**TO DO**
Tally the lines in the data below that contain the string "legend", and reply with the number alone.

**RECORDED DATA**
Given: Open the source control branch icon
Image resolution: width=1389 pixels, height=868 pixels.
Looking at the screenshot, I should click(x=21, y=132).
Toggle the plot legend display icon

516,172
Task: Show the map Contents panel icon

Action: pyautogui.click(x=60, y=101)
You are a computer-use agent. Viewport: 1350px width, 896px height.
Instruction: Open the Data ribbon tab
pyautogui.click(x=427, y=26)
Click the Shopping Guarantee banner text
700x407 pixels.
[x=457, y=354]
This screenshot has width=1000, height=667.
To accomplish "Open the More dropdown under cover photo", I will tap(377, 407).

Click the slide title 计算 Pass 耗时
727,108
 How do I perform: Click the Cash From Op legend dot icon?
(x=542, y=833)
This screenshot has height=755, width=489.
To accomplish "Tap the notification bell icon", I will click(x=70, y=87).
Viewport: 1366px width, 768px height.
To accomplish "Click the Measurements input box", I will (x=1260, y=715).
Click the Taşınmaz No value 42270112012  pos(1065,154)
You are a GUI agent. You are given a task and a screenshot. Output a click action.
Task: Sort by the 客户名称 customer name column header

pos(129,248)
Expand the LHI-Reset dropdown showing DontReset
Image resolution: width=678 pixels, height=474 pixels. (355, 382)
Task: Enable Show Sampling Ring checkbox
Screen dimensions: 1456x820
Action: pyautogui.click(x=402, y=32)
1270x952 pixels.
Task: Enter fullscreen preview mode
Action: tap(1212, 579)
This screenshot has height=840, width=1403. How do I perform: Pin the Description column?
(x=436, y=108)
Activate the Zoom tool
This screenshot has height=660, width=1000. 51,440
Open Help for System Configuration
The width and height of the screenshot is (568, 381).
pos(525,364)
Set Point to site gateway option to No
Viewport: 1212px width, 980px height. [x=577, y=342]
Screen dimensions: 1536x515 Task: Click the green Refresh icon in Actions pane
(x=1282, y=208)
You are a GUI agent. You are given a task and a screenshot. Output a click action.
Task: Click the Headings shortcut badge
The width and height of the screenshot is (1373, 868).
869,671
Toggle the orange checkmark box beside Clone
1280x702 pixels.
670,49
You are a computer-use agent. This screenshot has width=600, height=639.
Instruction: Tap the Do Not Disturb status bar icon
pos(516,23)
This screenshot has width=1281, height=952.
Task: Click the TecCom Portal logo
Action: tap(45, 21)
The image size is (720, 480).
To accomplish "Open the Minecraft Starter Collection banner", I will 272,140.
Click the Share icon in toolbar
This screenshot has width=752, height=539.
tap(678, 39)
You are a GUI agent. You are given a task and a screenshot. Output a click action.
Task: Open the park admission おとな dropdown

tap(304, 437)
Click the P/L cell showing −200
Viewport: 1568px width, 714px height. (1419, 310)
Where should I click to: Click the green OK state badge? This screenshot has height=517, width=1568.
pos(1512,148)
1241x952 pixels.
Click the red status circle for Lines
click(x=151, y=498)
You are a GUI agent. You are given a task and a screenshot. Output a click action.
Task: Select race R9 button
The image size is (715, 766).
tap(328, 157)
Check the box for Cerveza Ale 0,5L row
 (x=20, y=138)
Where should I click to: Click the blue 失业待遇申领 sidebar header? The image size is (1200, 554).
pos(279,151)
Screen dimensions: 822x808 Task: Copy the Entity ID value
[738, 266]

**THE COMPLETED TASK**
2